The term ‘Global-south’ represents the countries, which are developing according to their financial condition. According to Neocosmos (1986), the third world countries are always rich in resources, but they are unable to raise their economic fund. In his book, the writer described this phenomenon with accordance to Marx’s ‘Capitalization theory’. According to Marx’s capitalization theory, the method of economic production in a society, deals with the production relationship between the owner and the labors. According to Neocosmos, the theory of capitalization can be implemented precisely in the present case. The third world countries are filled up with a plenty amount of natural resources. However, they are unaware of the utilization method of those resources because of lack of knowledge. The developed countries have taken this chance by the help of their knowledge. They are acquiring the resources as their required raw material for the business development. They are using the developing countries people as the labor of those industries. This sarcastically true, that because of lack of adequate knowledge, they are unable to utilize their own resource. In his book, Neocosmos theorized that, the capitalization theory seems incomplete in this present context, as Marx did not judge the property owners as ’feudal leftovers’. The function of the properties has an immense valuation in the capitalist development process. The movement should be an upshot of a struggle by a defined class, which includes landed property, income-labor and product capital.
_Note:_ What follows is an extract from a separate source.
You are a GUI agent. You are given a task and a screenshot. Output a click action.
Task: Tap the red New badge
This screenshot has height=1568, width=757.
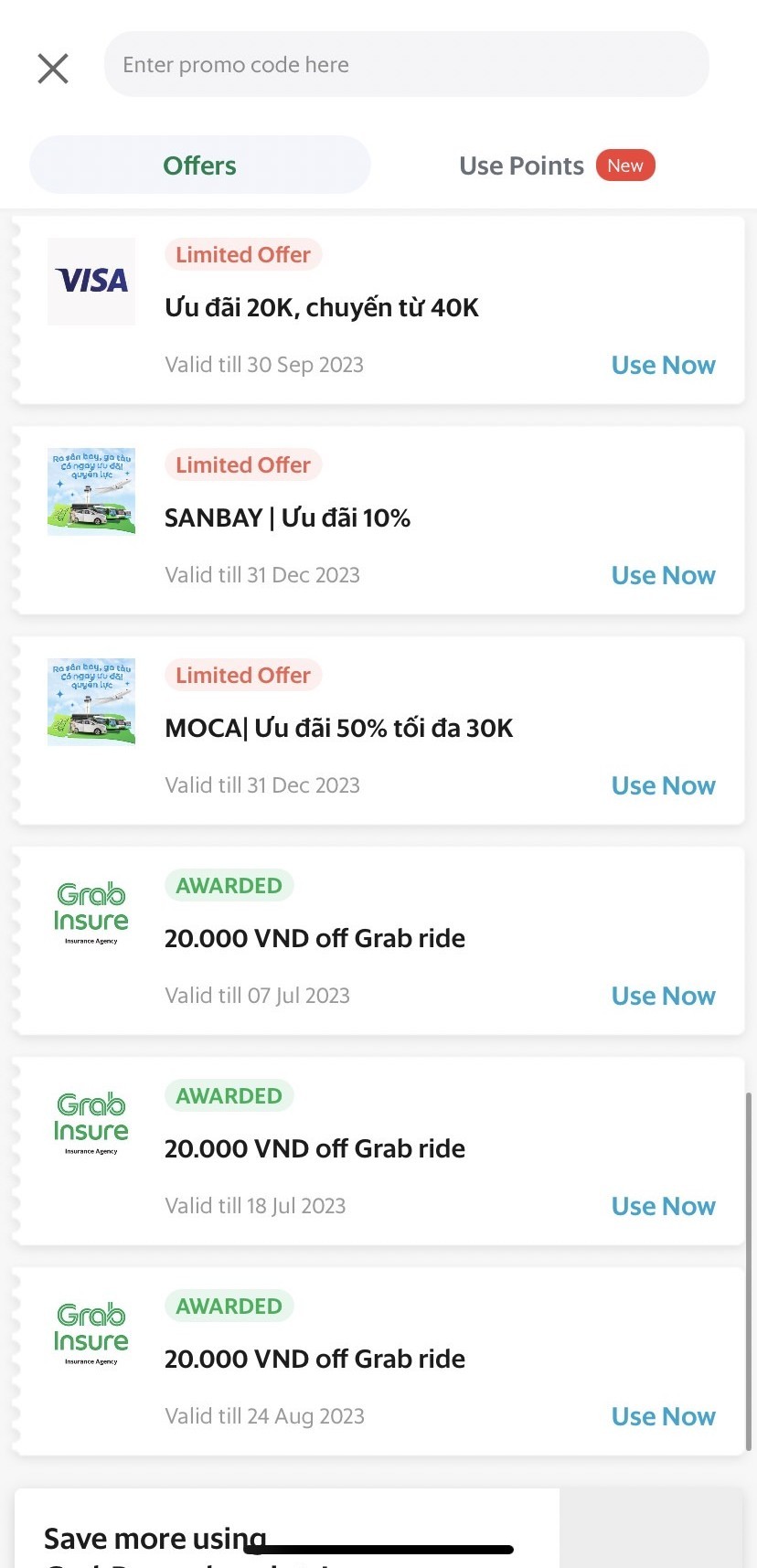[625, 165]
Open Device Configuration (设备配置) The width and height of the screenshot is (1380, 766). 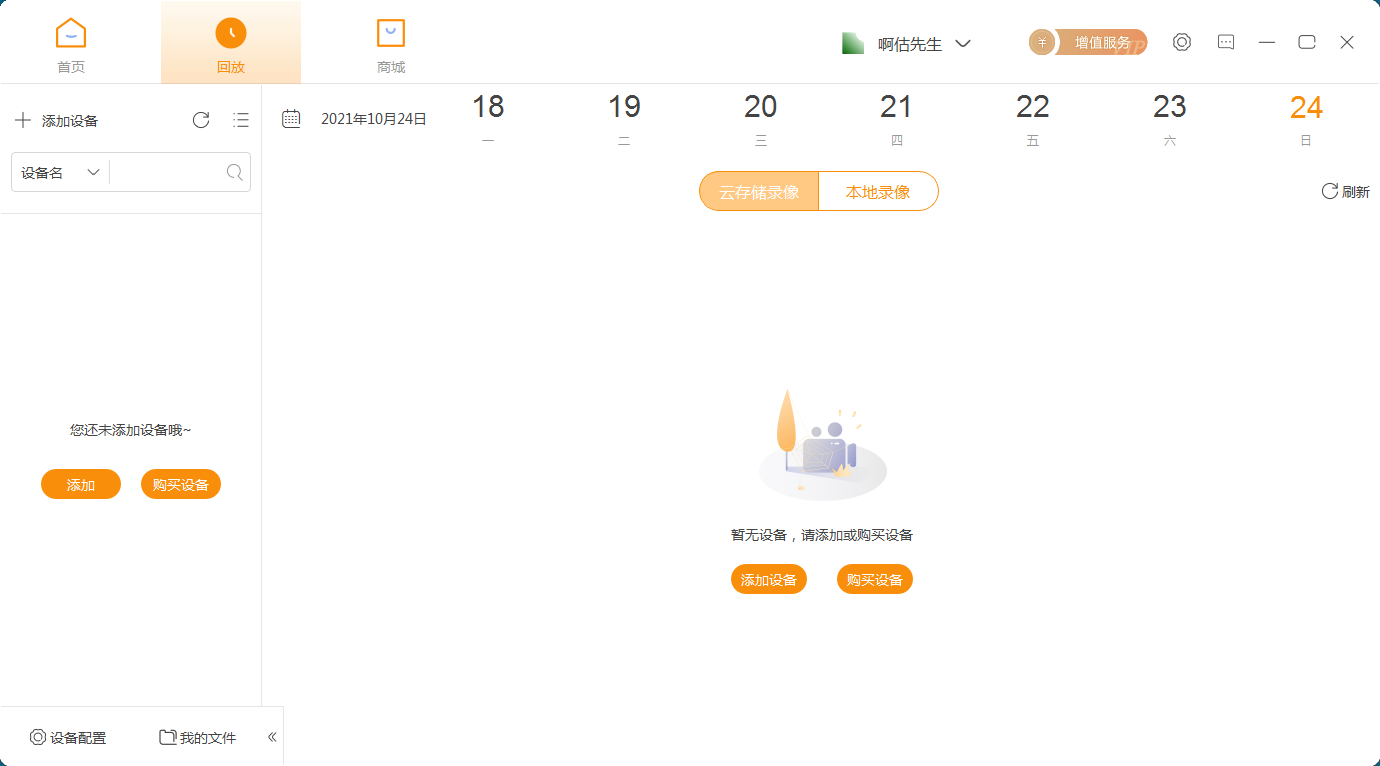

In the case of ‘resource-rich’ countries, they do not have the required strategies to develop their own economical perspectives. They are unable to understand the fact that they are becoming poorer as because they are unable to construct their own strategies. The major part can be allied over the dysfunctional government. They have already given an uncountable share of their resources to the overseas (Berg et al., 2013). This actually have resulted an inevitable loss in their economy. The developed countries, which have already taken the resources from the developing countries, sell the manufactured products, prepared by using their own resources in a higher price. Therefore, the countries are getting a double loss in this context too. They have to buy these products in a higher cost, so they are not getting any benefits for having those resources. The third world peoples are lacked with ‘financial muscle’, but they possess immense technical and physical skills. As a result, they are efficient as labor to the developed country and various industries.
They are facing various challenges every day among which the main curse is poverty and illiteracy. In addition, with these, the poor countries are facing severe climate disorders as well as various kind of emerging infectious diseases. These are enough to bring a downfall in their economical status. They are already disturbed by several kinds of natural calamities (Wright, 2016).
The countries in the global south, such as Africa, Asia and Latin America, are rich in mineral resources. These countries lack in economic growth and are suffering from various drawbacks despite its huge amount of natural resources. In addition, the economic gap between the upper class and the lower, which has significantly increased in the recent years, has added to the economic crisis of these countries. The lack of proper resources to utilize the natural resources found in these countries has been a disadvantage for these countries and has resulted in lack in the economic growth. This conclusion has been achieved by referring to various secondary sources of information such as journals, books and research articles, relevant to the topic of discussion.